PROBLEM DETAILS ->
Repeat the records. Each line must match exactly.
Segment Start: SUPPLIED ENTRIES
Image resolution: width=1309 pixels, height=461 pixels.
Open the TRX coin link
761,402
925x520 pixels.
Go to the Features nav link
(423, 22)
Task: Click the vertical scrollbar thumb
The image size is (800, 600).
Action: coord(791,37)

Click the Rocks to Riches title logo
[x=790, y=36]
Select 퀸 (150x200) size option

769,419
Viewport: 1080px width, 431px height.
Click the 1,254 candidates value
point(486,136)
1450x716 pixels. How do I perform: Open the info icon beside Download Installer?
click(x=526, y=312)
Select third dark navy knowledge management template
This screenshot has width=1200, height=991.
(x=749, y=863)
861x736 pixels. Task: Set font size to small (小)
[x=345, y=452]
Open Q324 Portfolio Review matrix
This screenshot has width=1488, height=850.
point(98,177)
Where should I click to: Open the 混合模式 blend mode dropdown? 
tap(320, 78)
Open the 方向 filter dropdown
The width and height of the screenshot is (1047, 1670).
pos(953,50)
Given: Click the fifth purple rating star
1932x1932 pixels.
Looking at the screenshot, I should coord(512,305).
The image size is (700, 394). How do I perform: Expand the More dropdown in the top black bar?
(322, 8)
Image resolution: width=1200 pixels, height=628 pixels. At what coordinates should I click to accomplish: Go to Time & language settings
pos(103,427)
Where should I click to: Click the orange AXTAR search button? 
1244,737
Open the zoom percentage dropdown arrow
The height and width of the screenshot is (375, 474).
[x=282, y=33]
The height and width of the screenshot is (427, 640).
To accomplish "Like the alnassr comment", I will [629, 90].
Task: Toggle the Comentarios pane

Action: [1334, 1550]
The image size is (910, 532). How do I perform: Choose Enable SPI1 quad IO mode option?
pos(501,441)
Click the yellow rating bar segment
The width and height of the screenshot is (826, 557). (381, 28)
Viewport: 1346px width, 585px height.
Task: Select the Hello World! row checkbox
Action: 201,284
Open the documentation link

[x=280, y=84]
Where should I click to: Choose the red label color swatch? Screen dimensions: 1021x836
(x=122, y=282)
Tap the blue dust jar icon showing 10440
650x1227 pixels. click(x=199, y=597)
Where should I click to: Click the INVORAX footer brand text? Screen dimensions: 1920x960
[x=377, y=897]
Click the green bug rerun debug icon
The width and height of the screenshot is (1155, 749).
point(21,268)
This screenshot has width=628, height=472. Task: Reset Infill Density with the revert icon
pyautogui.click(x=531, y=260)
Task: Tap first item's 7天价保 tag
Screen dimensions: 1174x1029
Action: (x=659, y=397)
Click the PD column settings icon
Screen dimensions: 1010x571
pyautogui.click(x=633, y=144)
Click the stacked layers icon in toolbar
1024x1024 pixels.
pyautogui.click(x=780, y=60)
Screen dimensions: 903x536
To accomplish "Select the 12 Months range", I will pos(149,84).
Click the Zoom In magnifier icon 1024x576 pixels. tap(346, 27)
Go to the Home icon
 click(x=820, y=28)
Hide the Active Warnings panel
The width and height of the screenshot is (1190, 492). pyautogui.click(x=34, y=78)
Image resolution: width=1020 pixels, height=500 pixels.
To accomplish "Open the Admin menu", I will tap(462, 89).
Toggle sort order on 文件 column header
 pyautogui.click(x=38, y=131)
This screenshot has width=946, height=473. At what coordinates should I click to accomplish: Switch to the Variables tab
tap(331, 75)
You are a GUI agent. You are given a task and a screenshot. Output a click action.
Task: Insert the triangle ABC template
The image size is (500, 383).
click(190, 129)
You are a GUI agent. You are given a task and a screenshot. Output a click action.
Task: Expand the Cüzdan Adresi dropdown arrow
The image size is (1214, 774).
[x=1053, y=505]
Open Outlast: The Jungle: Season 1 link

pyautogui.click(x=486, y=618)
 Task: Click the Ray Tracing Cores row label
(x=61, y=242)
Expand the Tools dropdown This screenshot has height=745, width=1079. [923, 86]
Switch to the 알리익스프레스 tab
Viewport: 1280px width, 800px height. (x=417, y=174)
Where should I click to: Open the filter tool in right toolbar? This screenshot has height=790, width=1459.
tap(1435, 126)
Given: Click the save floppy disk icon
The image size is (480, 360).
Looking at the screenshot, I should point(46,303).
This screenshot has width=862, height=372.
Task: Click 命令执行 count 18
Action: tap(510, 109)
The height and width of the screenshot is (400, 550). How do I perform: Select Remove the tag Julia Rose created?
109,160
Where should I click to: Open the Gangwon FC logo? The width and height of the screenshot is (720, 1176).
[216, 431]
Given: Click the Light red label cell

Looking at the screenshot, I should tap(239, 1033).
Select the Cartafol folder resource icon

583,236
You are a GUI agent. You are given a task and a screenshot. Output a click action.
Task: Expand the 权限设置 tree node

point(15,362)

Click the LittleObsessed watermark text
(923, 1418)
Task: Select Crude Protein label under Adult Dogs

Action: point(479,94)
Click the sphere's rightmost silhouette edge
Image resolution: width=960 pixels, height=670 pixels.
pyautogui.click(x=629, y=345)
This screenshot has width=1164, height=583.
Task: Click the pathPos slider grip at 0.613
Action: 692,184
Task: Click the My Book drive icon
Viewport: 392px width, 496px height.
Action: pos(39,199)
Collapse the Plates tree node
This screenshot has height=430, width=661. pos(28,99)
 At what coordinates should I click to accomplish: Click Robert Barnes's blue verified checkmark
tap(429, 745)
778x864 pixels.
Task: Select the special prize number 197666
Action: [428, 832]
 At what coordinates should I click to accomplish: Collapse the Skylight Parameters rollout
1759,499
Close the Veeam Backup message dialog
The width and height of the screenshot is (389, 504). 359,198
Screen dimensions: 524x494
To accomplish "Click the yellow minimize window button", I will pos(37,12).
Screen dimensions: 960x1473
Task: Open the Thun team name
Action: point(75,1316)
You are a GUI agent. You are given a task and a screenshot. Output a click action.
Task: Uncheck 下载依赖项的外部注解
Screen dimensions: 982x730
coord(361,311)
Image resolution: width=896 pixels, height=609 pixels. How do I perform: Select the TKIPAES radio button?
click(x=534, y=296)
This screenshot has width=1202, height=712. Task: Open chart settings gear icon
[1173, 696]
Segment End: SUPPLIED ENTRIES
WRITTEN REPLY ->
Image resolution: width=1309 pixels, height=461 pixels.
Open the TRX coin link
761,402
925x520 pixels.
Go to the Features nav link
(423, 22)
Task: Click the vertical scrollbar thumb
The image size is (800, 600).
Action: coord(791,37)

Click the Rocks to Riches title logo
[x=790, y=36]
Select 퀸 (150x200) size option

769,419
Viewport: 1080px width, 431px height.
Click the 1,254 candidates value
point(486,136)
1450x716 pixels. How do I perform: Open the info icon beside Download Installer?
click(x=526, y=312)
Select third dark navy knowledge management template
This screenshot has width=1200, height=991.
(x=749, y=863)
861x736 pixels. Task: Set font size to small (小)
[x=345, y=452]
Open Q324 Portfolio Review matrix
This screenshot has width=1488, height=850.
point(98,177)
Where should I click to: Open the 混合模式 blend mode dropdown? 
tap(320, 78)
Open the 方向 filter dropdown
The width and height of the screenshot is (1047, 1670).
pos(953,50)
Given: Click the fifth purple rating star
1932x1932 pixels.
Looking at the screenshot, I should coord(512,305).
The image size is (700, 394). How do I perform: Expand the More dropdown in the top black bar?
(322, 8)
Image resolution: width=1200 pixels, height=628 pixels. At what coordinates should I click to accomplish: Go to Time & language settings
pos(103,427)
Where should I click to: Click the orange AXTAR search button? 
1244,737
Open the zoom percentage dropdown arrow
The height and width of the screenshot is (375, 474).
[x=282, y=33]
The height and width of the screenshot is (427, 640).
To accomplish "Like the alnassr comment", I will [629, 90].
Task: Toggle the Comentarios pane

Action: [1334, 1550]
The image size is (910, 532). How do I perform: Choose Enable SPI1 quad IO mode option?
pos(501,441)
Click the yellow rating bar segment
The width and height of the screenshot is (826, 557). (381, 28)
Viewport: 1346px width, 585px height.
Task: Select the Hello World! row checkbox
Action: 201,284
Open the documentation link

[x=280, y=84]
Where should I click to: Choose the red label color swatch? Screen dimensions: 1021x836
(x=122, y=282)
Tap the blue dust jar icon showing 10440
650x1227 pixels. click(x=199, y=597)
Where should I click to: Click the INVORAX footer brand text? Screen dimensions: 1920x960
[x=377, y=897]
Click the green bug rerun debug icon
The width and height of the screenshot is (1155, 749).
point(21,268)
This screenshot has width=628, height=472. Task: Reset Infill Density with the revert icon
pyautogui.click(x=531, y=260)
Task: Tap first item's 7天价保 tag
Screen dimensions: 1174x1029
Action: (x=659, y=397)
Click the PD column settings icon
Screen dimensions: 1010x571
pyautogui.click(x=633, y=144)
Click the stacked layers icon in toolbar
1024x1024 pixels.
pyautogui.click(x=780, y=60)
Screen dimensions: 903x536
To accomplish "Select the 12 Months range", I will pos(149,84).
Click the Zoom In magnifier icon 1024x576 pixels. tap(346, 27)
Go to the Home icon
 click(x=820, y=28)
Hide the Active Warnings panel
The width and height of the screenshot is (1190, 492). pyautogui.click(x=34, y=78)
Image resolution: width=1020 pixels, height=500 pixels.
To accomplish "Open the Admin menu", I will tap(462, 89).
Toggle sort order on 文件 column header
 pyautogui.click(x=38, y=131)
This screenshot has width=946, height=473. At what coordinates should I click to accomplish: Switch to the Variables tab
tap(331, 75)
You are a GUI agent. You are given a task and a screenshot. Output a click action.
Task: Insert the triangle ABC template
The image size is (500, 383).
click(190, 129)
You are a GUI agent. You are given a task and a screenshot. Output a click action.
Task: Expand the Cüzdan Adresi dropdown arrow
The image size is (1214, 774).
[x=1053, y=505]
Open Outlast: The Jungle: Season 1 link

pyautogui.click(x=486, y=618)
 Task: Click the Ray Tracing Cores row label
(x=61, y=242)
Expand the Tools dropdown This screenshot has height=745, width=1079. [923, 86]
Switch to the 알리익스프레스 tab
Viewport: 1280px width, 800px height. (x=417, y=174)
Where should I click to: Open the filter tool in right toolbar? This screenshot has height=790, width=1459.
tap(1435, 126)
Given: Click the save floppy disk icon
The image size is (480, 360).
Looking at the screenshot, I should point(46,303).
This screenshot has width=862, height=372.
Task: Click 命令执行 count 18
Action: tap(510, 109)
The height and width of the screenshot is (400, 550). How do I perform: Select Remove the tag Julia Rose created?
109,160
Where should I click to: Open the Gangwon FC logo? The width and height of the screenshot is (720, 1176).
[216, 431]
Given: Click the Light red label cell

Looking at the screenshot, I should tap(239, 1033).
Select the Cartafol folder resource icon

583,236
You are a GUI agent. You are given a task and a screenshot. Output a click action.
Task: Expand the 权限设置 tree node

point(15,362)

Click the LittleObsessed watermark text
(923, 1418)
Task: Select Crude Protein label under Adult Dogs

Action: point(479,94)
Click the sphere's rightmost silhouette edge
Image resolution: width=960 pixels, height=670 pixels.
pyautogui.click(x=629, y=345)
This screenshot has width=1164, height=583.
Task: Click the pathPos slider grip at 0.613
Action: 692,184
Task: Click the My Book drive icon
Viewport: 392px width, 496px height.
Action: pos(39,199)
Collapse the Plates tree node
This screenshot has height=430, width=661. pos(28,99)
 At what coordinates should I click to accomplish: Click Robert Barnes's blue verified checkmark
tap(429, 745)
778x864 pixels.
Task: Select the special prize number 197666
Action: [428, 832]
 At what coordinates should I click to accomplish: Collapse the Skylight Parameters rollout
1759,499
Close the Veeam Backup message dialog
The width and height of the screenshot is (389, 504). 359,198
Screen dimensions: 524x494
To accomplish "Click the yellow minimize window button", I will pos(37,12).
Screen dimensions: 960x1473
Task: Open the Thun team name
Action: point(75,1316)
You are a GUI agent. You are given a task and a screenshot. Output a click action.
Task: Uncheck 下载依赖项的外部注解
Screen dimensions: 982x730
coord(361,311)
Image resolution: width=896 pixels, height=609 pixels. How do I perform: Select the TKIPAES radio button?
click(x=534, y=296)
This screenshot has width=1202, height=712. Task: Open chart settings gear icon
[1173, 696]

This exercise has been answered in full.